There is currently a bug in the convert.cc::conver_version() function for models with external data. This function calls ir_pb_converter.cc::ImportModelProto(), which calls ir_pb_converter.cc::graphProtoToGraph(), which calls ir_pb_converter.cc::tensorProtoToTensor(). But tensorProtoToTensor() doesn't handle external data. While TensorProto has external data support, the struct in tensor.h::Tensor does not. The version converter works on a Graph and not a GraphProto, so the conversion to Tensor struct destroys the external data references. This PR adds the missing logic for external data.

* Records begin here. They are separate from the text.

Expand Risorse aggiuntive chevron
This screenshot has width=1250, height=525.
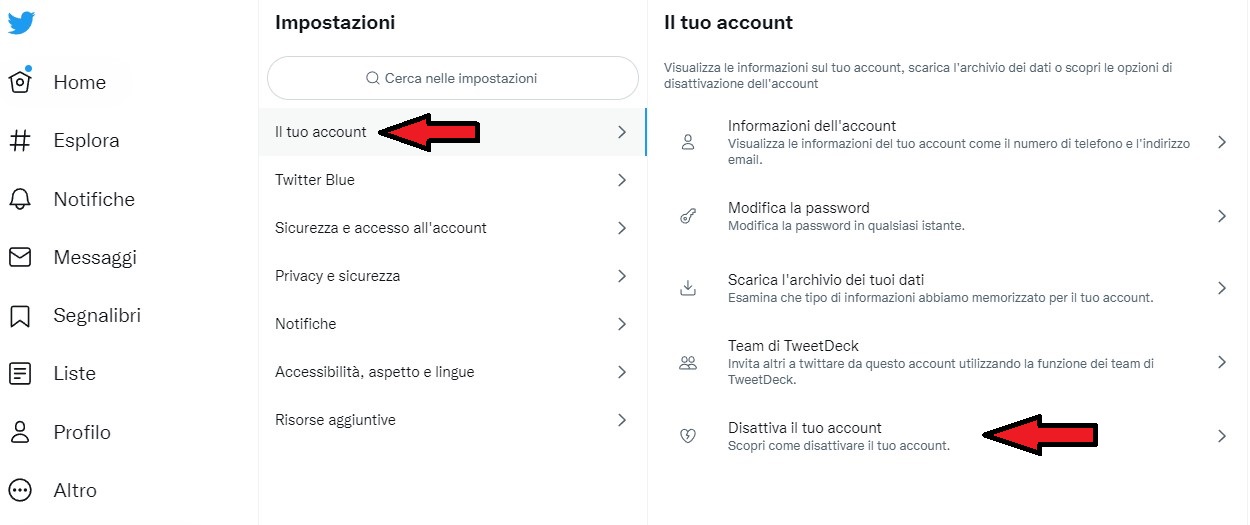click(x=622, y=420)
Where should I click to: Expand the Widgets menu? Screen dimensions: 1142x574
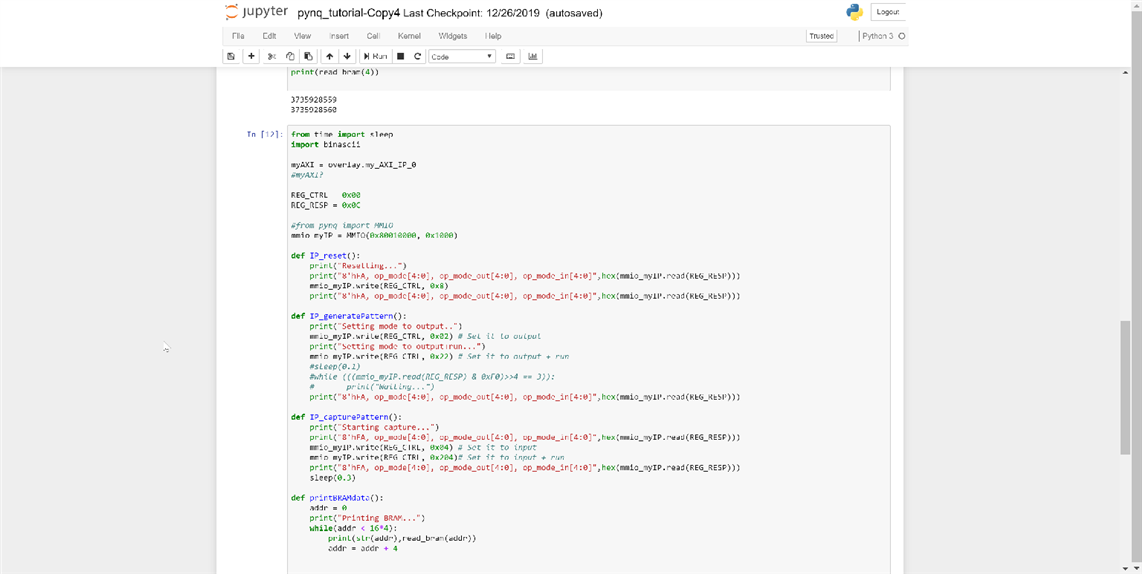[x=452, y=36]
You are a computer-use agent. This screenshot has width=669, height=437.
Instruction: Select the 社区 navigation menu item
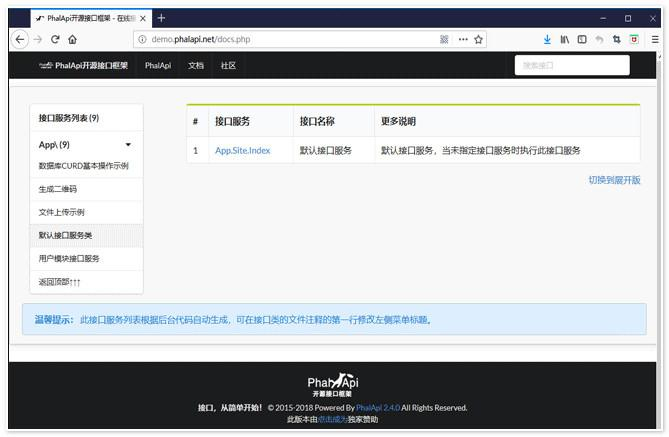(228, 66)
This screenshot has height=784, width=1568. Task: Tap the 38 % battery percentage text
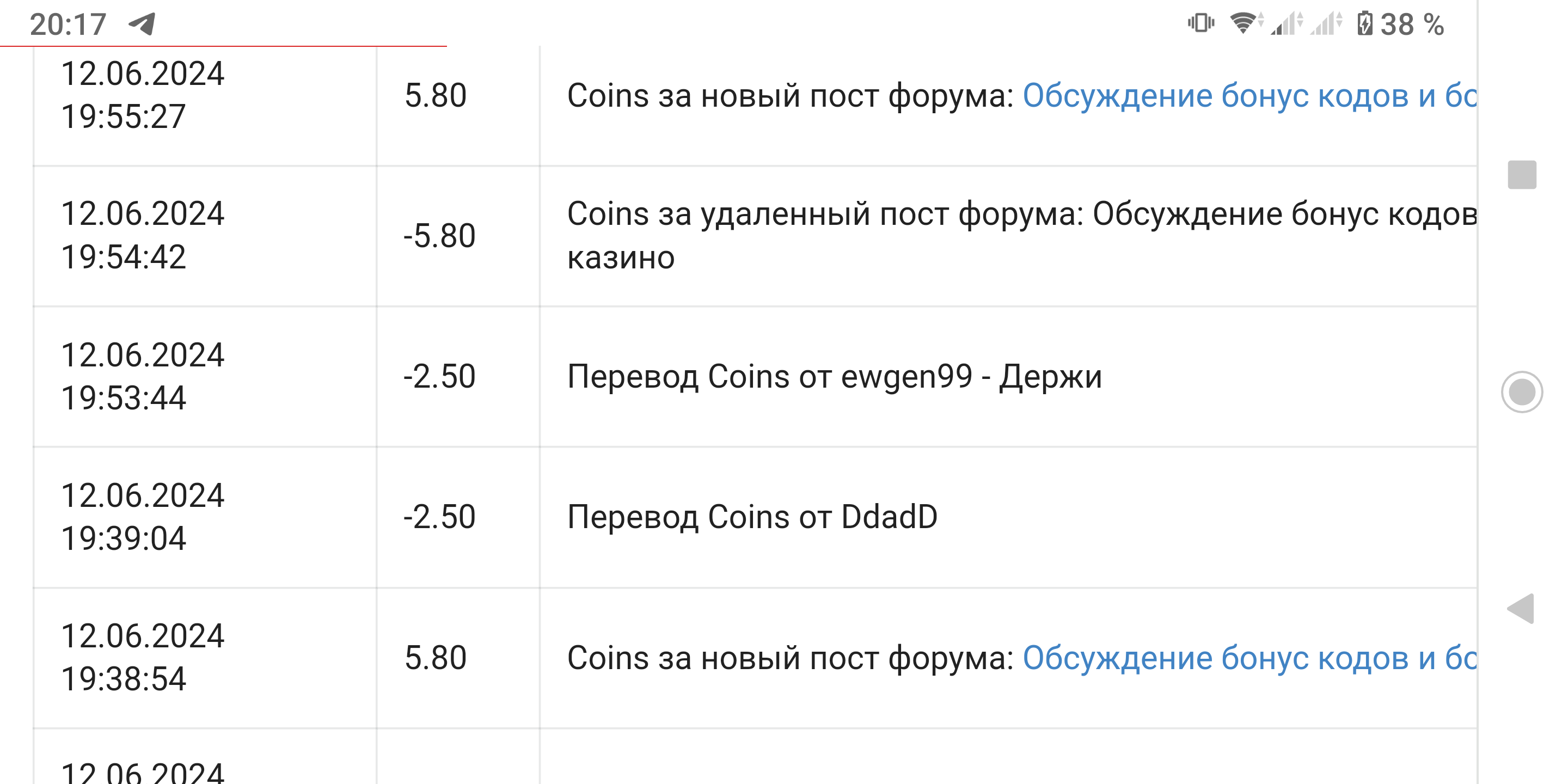[x=1412, y=24]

The change can be verified on a simple model with external data:

import onnx_graphsurgeon as gs
import onnx
import numpy as np

dtype = np.float32
X = gs.Variable(name="X", dtype=dtype, shape=(1,1))

Y = gs.Constant(name="Y", values=np.zeros((20000,30000), dtype=dtype))
Add_out = gs.Variable(name="Add_out", dtype=dtype)

node_identity = gs.Node(op="Add", inputs=[X, Y], outputs=[Add_out])

graph = gs.Graph(nodes=[node_identity], inputs=[X, Y], outputs=[Add_out], opset=20)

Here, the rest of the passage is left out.